В 1867 году Гончаров уходит в отставку, осознав, повидимому, что цензорская деятельность не к лицу русскому писателю.
VII
В 1869 году в либеральном журнале «Вестник Европы» появился третий и последний роман писателя – «Обрыв». Гончаров работал над ним двадцать лет. Замысел «Обрыва» возник почти одновременно с замыслом «Обломова». Рассказывая о своем посещении Симбирска в 1849 году, Гончаров пишет: «Тут толпой хлынули ко мне старые, знакомые лица, я увидел еще не отживший патриархальный быт, и вместе новые побеги, смесь молодого со старым. Сады, Волга, обрывы Поволжья, родной воздух, воспоминания детства – все это залегло мне в голову».

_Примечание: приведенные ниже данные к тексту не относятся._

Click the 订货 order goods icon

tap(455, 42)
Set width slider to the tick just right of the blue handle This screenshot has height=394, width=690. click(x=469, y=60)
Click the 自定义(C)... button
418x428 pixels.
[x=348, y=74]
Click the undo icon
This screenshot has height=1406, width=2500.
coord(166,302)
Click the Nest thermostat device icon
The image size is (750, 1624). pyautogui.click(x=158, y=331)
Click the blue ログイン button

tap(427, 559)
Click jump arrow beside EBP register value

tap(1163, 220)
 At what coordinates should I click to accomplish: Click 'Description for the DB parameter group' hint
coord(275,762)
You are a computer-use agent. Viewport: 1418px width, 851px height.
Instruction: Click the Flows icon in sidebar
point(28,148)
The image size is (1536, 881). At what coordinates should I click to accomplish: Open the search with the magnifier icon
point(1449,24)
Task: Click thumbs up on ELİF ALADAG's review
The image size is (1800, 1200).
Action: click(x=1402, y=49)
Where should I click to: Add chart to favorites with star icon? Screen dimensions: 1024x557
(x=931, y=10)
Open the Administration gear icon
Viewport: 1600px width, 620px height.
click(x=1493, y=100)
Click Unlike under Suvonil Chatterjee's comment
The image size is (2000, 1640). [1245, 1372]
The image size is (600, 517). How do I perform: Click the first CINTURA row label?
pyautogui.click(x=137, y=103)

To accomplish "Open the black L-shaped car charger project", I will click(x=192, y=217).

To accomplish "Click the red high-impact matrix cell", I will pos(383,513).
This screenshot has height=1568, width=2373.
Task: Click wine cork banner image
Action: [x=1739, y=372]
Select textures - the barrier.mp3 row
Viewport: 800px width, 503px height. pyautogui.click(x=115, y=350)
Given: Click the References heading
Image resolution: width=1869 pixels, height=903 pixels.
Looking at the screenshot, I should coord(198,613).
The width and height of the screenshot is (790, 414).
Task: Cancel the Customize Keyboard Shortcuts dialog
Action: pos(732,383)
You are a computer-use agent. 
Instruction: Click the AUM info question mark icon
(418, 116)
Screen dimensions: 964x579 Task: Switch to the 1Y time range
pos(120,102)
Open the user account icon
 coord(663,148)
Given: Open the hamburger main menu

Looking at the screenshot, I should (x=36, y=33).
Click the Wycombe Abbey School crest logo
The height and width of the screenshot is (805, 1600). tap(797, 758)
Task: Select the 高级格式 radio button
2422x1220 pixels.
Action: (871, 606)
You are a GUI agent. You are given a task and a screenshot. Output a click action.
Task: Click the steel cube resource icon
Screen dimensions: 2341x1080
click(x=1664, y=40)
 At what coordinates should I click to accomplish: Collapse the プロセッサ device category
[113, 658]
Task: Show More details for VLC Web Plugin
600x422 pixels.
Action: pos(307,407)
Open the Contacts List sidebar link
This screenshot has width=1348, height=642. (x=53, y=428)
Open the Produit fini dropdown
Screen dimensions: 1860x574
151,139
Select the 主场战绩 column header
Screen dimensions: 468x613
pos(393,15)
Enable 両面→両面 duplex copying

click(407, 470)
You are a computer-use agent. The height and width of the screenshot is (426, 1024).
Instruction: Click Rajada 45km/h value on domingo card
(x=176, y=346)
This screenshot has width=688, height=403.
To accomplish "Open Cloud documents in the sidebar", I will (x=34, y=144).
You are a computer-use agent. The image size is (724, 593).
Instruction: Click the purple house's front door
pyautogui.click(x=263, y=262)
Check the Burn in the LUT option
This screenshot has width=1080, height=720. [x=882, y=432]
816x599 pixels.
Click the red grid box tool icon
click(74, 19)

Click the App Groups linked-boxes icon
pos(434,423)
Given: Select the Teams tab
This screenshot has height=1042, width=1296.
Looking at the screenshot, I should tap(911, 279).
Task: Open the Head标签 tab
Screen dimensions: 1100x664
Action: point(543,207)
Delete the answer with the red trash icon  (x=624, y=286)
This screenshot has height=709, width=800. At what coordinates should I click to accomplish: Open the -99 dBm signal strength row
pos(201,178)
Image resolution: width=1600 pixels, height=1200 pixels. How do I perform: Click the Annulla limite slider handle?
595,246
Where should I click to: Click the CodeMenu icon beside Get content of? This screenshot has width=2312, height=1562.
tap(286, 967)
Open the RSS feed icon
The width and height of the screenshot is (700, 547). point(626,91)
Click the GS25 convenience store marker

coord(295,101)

При первоначальном замысле в романе должна была быть широко разработана тема «лишнего человека», традиционная для литературы дворянского периода русского освободительного движения. В то же время уже тогда, Гончаров почувствовал появление в русской действительности людей нового склада и новых стремлений. «В первоначальном плане романа, – указывал писатель, – на месте Волохова у меня предполагалась другая личность – также сильная, почти дерзкая волей, не ужившаяся, по своим новым и либеральным идеям, в службе и в петербургском обществе, и посланная на жительство в провинцию, но более сдержанная и воспитанная, нежели Волохов. Вера также, вопреки воле бабушки и целого общества, увлеклась страстью к нему и потом, вышедши за него замуж, уехала с ним в Сибирь, куда послали его на житье за его политические убеждения». Сложившееся в 60-е годы враждебное отношение Гончарова к революционно-демократической интеллигенции изменило этот первоначальный замысел романа в сторону обличения «нигилизма». «Тогда под пером моим прежний, частью забытый, герой преобразился в современное лицо…» – свидетельствует сам Гончаров в статье «Намерения, задачи и идеи романа „Обрыв“», опубликованной лишь после смерти писателя.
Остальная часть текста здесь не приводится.